Mind you, the tossed-off attitude towards the narrative is entirely deliberate on the part of screenwriter Chris Morgan and director Justin Lin (helming his fourth and final Fast and the Furious, as he makes way for James Wan).

These two know the F & F fans like Bruce Wayne knows the agreeable feel of a tight rubber codpiece, and inventiveness of plot ranks as highly for them as growing a big bushy moustache does for Scarlett Johansson.

Nope, so long as the cars are sleek, shiny and plentiful, so long as there’s only the shortest of waits before the next sock to the jaw or pointless explosion, and so long as Vin Diesel is present in his lead role as Dominic Toretto, looking like an entire butcher’s window display tipped into a wife-beater and mumbling like a vicar’s son who’s just toked his first doobie, then all is well is this slick, resolutely silly world.

It’s a silliness that keeps the primarily London-set proceedings whizzing off in all manner of random directions – whether it’s Paul Walker’s vapid sap Brian O’Conner jetting back to LA to spend a night in clink, or Ludacris’s Tej needing to buy a fleet of motors from an unfeasibly camp ‘n’ snooty English stereotype, seemingly just wandered in from one of those earlier-mentioned Carry On flicks.

All the while, Fast & Furious 6 keeps jostling you in the ribs and winking at you, like an uncomfortably over-familiar barroom bore, letting you know that it’s in on the gag.
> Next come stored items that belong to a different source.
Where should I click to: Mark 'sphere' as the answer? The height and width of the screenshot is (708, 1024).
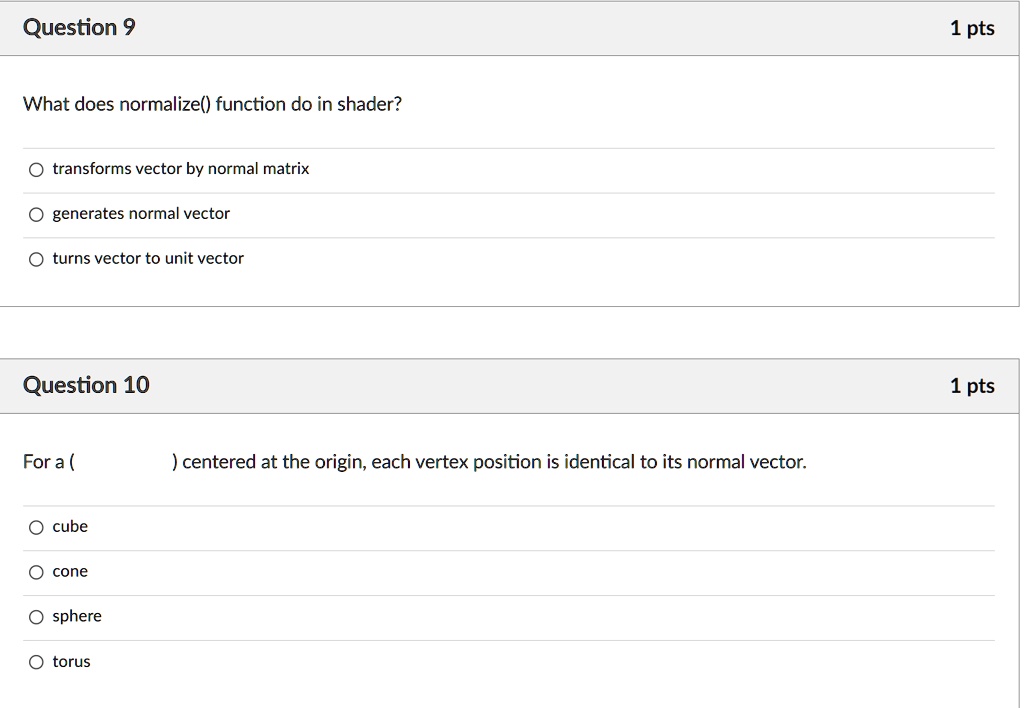click(36, 617)
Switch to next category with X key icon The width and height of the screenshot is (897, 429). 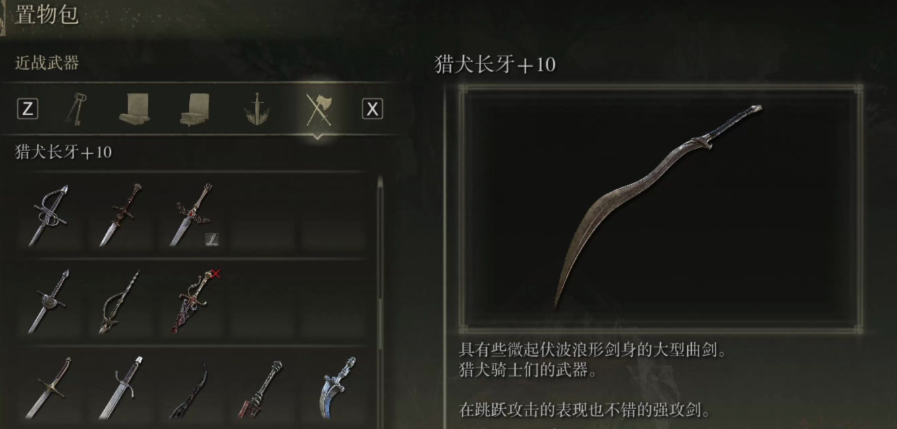tap(372, 109)
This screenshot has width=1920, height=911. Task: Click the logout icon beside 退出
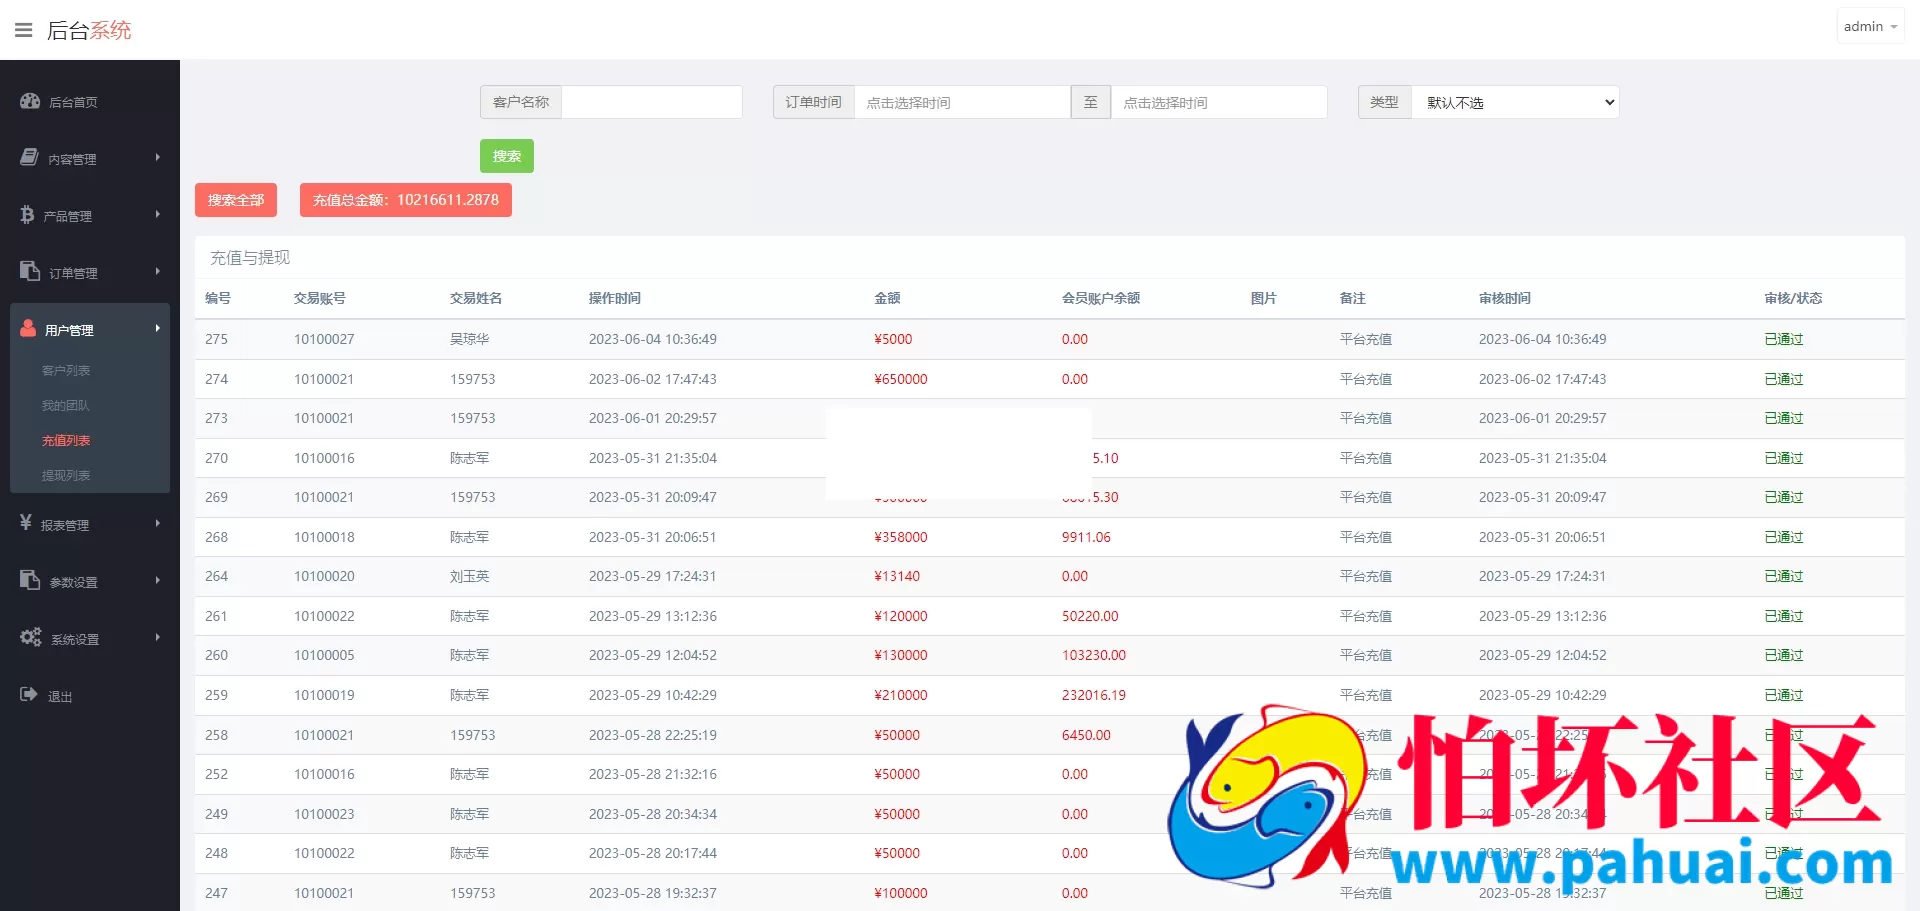click(29, 695)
Yeah, it chortles, I know I’m unremittingly dreadful, but hey! I’m sure as hell ain’t taking myself seriously. Why should you?

Fast & Furious 6 Film Review

Why? Because this isn’t a full-on lampoon in Airplane! tradition – even if Dwayne Johnson comes over so hilariously dense when delivering his lines as lawman Luke Hobbs that he designates himself the perfect candidate to play the late Leslie Nielsen’s long-lost nephew in a Naked Gun reboot (“Tank” Drebin, anyone?).

And this means that when the movie attempts to be even semi-dramatic and involving, particularly in the scenes dealing with the return of the previously-thought-kaput Letty (Michelle Rodriguez) and her subsequent clash of loyalties between Toretto and rasping rat-bag Owen Shaw (Luke Evans), it’s completely ineffectual as anything other than a dynamite cue to exercise your yawning gear.

Contrast this with the sure touch of the third Iron Man, which managed to be bright, breezy and genuinely funny, while still giving its audience a story-world to believe in, and Fast & Furious 6 really does start to look rather shonky.

Owen Shaw, incidentally, along with Luke Hobbs and Brian O’Conner, completes what is surely the dullest trio of character names in any blockbuster movie this side of Last of the Summer Wine Strikes Back. And in the unlikely event of that imagined old-fogeys-in-a-runaway-bathtub epic opening opposite Fast & Furious 7 in 2014, I know which one’ll be getting my ten quid.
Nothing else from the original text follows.